London, in contrast, was always thought a spiritual desert by non-Londoners because nobody ever looked at anybody; and because if you tried to engage somebody in conversation on, for example, a tube or bus, they would treat you as if you had a dangerous and contageous disease.

Now, however, perhaps because London is inhabited by members of ethnic groups of countless types, Londoners are almost as friendly as people elsewhere. So the direction of change is not all one-way.

message 29: by Bonnie (new)

Bonnie I'm Canadian It's in my genes to be polite. We Canadians say sorry to everyone.

message 30: by Anthony (new)

Anthony Buckley (anthonydbuckley) | 145 comments Politeness is a complicated business. In general, one is polite to strangers, not to friends. (For example, I know when my wife is cross with me when she says "please". Policemen call me "Sir" when they want to be threatening; "Tony" when they want to put me at my ease). So a measure of inappropriate rudeness or lack of politeness can be a way of being friendly to strangers.

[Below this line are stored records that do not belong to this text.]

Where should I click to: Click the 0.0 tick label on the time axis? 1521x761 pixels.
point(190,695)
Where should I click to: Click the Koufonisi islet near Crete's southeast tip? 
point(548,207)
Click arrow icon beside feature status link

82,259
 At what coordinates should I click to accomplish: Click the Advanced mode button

Traditionally, in rural Ireland, people would drop into other people's homes and sit for maybe an hour but without being invited. They might get tea, but only if tea was being made, for in effect they were being treated like one of the family. The growth of the invitation ("Come round next Thursday evening")has marked the growth of a greater social distance between households.

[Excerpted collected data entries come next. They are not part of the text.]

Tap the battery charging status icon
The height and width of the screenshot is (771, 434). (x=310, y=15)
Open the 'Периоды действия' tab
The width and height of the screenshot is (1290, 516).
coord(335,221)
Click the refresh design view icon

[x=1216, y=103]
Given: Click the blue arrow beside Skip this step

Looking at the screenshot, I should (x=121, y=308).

I note that in Belfast, which (despite everything) is a friendly sort of place, people are rather abrupt and direct in their speech, for example, when asking directions or making conversation in bus queues. It's their way of being chummy.

The north and the southwest of England are rather similar. When ringing a Yorkshire university, the woman on the switchboard addressed me as "love". In Devon one can be addressed by a stranger of the opposite sex as "my handsome" or even "My lover" which conveys a certain informal affection and certainly could not be described as "politeness".

In the south east of England, in contrast, people tend to be more reserved, so they address strangers with greater formality.

message 31: by Vanessa (new)

Vanessa (buckythecat) Knarik wrote: "Kevin "El Liso Grande" wrote: "so here is the deal sals - everyone always says "lil [insert child's name:] was soooo good at my house. said please and thank you, helped with dishes, vacuumed carpet..."

I'm with Knarik. Although, I'm not from Armenia. I hold the door for EVERYONE, offer my seat to others, always say please and thank you. I smile at people I pass on the sidewalk. I think there are 17,000 people in my town. I'm not sure if that includes college students....Also, if a dude enters a building and leaves his hat on, most people here think he's either from somewhere else or just not raised right.

message 32: by Cynthia (new)

Cynthia Paschen | 7127 comments Abigail, you are spot on about the north/south differences. My oldest daughter goes to college in Atlanta. The first thing that surprised me there was when all the lunch ladies called her "baby" and "sweetheart" while I was "Ma'am." Then one day when I was visiting, one of the cafeteria ladies called out to me "HOO Wee! Do you smell GOOOOOD!" It's not something strangers normally tell me in Iowa!